* THINGS TO DO
a – In the blog page, how many times over six days did someone try to send the writer variants of the W32.Mytob virus?
b – Reproduce, word for word, everything in the blog page from "June 24, 2005" down to "resourceful of you!".

━━ EXERCISE TEXT ━━

Category: anger is an energy
July 07, 2005
Dear London-based friends,
I am without words right now; plenty of raw emotions of varying stripes, but no coherent way to share them. So I will say only this: If you can, if you're able, if you're inclined, please leave a comment and let us know if you're okay.
June 24, 2005
An open letter to the person or persons who has (or have) attempted to send me all variant forms of the W32.Mytob virus fifteen times over the past six days, under such subject heds as "Your Account Has Been Suspended for Security Reasons," "Please Take a Moment to Review Your Records" and "Your Password Has Been Successfully Changed":
Dear Intrepid Worm Farmer:
Thank you for your tireless interest in my e-mail address. I do give you credit for both persistence and initiative. Do you sit before the warm glowing warming glow of your monitor and think hmmm, the suspended account warning isn't working; let's try the new password notification! How clever and resourceful of you!
If I might make a suggestion, though...If you really think I'll fall for this; if you really think that I'm not firewalled up the wazoo thanks to my internet service provider, my virus software package, the dark lords at Mister Softee and the routerrific machinations of my local IT professional (a/k/a husband); if you really think that there's a chance that all of the above will simultaneously fail and I'll still feel compelled to click on the attachment; if you would really like me to believe that you are, in fact, the customer support team from my ISP, then it would help your cause if you could get the name of that ISP right. Here's a hint: It's not "Nyc."
Asshat.
No, wait. On second thought, I take it all back. Please continue to send me ham-fisted, lame-ass attempts to infect my computer with a worm. Please continue to close them with "Thank you for choosing Nyc! Sincerely, The Nyc Support Team." It's the best laugh I get all day.
Asshat.
Love,
Pointing and Laughing at Your Genitalia in Astoria, Queens, NYC, NY
March 25, 2005
Dear friends,
My desk sits about 10 feet from the entrance to our lunchroom (which is actually called our "cybercafe"

━━━
━━ DATA TO EXAMINE ━━

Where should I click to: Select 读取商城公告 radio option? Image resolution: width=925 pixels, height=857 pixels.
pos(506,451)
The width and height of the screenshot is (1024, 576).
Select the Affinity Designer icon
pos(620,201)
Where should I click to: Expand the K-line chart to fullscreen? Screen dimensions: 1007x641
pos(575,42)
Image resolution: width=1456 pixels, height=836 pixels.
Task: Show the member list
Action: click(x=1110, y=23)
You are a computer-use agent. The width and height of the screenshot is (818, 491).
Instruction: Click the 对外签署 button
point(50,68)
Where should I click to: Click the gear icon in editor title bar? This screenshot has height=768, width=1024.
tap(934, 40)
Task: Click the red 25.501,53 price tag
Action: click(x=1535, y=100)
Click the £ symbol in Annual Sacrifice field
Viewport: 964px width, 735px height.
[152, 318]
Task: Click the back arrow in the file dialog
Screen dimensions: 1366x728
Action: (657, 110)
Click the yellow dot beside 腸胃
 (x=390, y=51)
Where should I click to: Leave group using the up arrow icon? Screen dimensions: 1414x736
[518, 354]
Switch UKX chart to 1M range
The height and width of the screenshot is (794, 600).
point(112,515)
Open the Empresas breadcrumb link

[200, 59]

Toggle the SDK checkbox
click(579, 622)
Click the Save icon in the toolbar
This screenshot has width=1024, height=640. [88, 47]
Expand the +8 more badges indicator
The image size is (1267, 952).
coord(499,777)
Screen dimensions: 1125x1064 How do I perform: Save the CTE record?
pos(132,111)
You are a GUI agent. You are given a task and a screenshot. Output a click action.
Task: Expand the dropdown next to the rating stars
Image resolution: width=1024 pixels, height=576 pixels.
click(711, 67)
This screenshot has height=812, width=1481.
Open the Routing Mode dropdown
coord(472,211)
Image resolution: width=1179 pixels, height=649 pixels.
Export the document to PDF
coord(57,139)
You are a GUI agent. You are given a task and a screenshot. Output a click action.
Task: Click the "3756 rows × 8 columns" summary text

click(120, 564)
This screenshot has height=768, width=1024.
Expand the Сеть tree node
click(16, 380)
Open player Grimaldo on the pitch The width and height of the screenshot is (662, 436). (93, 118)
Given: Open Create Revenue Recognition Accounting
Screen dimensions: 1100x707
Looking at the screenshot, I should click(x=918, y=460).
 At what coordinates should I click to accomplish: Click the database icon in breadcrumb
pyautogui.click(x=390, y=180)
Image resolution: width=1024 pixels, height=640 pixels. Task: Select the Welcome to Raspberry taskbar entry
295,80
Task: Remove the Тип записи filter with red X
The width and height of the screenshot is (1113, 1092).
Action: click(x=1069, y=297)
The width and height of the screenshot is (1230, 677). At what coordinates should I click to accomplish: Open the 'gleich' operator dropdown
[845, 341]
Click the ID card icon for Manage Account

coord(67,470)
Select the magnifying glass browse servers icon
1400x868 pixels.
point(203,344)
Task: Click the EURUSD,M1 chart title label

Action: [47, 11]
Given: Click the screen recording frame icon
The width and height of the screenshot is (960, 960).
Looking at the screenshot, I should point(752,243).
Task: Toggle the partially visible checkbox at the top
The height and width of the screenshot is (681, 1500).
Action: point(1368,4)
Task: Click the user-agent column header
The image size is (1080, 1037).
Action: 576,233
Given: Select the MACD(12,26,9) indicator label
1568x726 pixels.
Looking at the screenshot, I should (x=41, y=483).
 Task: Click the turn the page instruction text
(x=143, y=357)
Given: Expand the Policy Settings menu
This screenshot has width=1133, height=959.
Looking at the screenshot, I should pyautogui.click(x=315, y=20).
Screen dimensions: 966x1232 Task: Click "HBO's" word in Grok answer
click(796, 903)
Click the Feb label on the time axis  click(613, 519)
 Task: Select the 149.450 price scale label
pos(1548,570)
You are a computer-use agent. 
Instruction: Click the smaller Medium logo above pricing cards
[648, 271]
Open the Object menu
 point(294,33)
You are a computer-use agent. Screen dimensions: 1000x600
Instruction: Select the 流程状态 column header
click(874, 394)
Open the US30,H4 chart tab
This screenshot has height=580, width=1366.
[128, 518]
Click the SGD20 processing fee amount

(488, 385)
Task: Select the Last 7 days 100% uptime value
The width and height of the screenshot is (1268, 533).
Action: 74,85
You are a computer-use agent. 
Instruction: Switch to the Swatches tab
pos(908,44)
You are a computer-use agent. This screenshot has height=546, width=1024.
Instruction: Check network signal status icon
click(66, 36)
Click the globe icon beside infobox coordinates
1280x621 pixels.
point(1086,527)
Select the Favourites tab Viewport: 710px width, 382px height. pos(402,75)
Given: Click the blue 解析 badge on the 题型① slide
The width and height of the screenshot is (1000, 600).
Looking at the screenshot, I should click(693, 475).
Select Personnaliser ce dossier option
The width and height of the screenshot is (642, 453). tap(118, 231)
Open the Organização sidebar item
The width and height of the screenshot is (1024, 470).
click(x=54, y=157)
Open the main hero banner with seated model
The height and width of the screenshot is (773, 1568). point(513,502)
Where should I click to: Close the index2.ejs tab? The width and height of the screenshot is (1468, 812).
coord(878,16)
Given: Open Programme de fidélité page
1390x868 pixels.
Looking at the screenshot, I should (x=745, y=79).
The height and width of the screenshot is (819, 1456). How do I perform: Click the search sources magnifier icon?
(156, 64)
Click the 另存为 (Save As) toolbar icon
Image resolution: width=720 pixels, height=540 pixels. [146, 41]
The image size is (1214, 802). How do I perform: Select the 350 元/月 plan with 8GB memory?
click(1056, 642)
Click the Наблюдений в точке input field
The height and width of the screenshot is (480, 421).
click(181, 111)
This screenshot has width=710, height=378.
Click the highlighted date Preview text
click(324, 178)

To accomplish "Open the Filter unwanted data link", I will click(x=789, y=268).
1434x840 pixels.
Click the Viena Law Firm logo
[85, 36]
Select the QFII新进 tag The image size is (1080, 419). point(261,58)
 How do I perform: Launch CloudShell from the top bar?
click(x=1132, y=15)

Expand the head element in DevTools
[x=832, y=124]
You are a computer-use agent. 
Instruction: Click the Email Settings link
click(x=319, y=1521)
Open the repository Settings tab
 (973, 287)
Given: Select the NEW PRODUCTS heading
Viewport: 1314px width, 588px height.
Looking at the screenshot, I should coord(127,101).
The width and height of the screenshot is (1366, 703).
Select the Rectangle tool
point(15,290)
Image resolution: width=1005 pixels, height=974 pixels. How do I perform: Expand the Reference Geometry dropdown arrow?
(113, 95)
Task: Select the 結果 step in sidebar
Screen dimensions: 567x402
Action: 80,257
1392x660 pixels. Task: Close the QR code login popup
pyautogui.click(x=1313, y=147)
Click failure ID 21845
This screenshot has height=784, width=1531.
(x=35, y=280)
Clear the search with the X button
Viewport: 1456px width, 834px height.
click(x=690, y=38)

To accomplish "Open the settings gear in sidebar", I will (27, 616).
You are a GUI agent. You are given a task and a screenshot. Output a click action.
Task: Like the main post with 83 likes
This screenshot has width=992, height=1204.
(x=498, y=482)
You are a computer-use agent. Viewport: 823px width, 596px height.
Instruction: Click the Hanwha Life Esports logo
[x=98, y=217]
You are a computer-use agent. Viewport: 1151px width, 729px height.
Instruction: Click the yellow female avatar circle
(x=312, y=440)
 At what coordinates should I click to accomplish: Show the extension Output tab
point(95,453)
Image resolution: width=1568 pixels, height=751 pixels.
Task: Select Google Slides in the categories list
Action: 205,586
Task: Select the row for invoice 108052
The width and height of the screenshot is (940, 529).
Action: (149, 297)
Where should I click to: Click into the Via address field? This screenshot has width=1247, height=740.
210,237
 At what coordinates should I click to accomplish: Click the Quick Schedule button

━━━

* SOLUTIONS IN ORDER
a – Fifteen times.

b –
June 24, 2005
An open letter to the person or persons who has (or have) attempted to send me all variant forms of the W32.Mytob virus fifteen times over the past six days, under such subject heds as "Your Account Has Been Suspended for Security Reasons," "Please Take a Moment to Review Your Records" and "Your Password Has Been Successfully Changed":
Dear Intrepid Worm Farmer:
Thank you for your tireless interest in my e-mail address. I do give you credit for both persistence and initiative. Do you sit before the warm glowing warming glow of your monitor and think hmmm, the suspended account warning isn't working; let's try the new password notification! How clever and resourceful of you!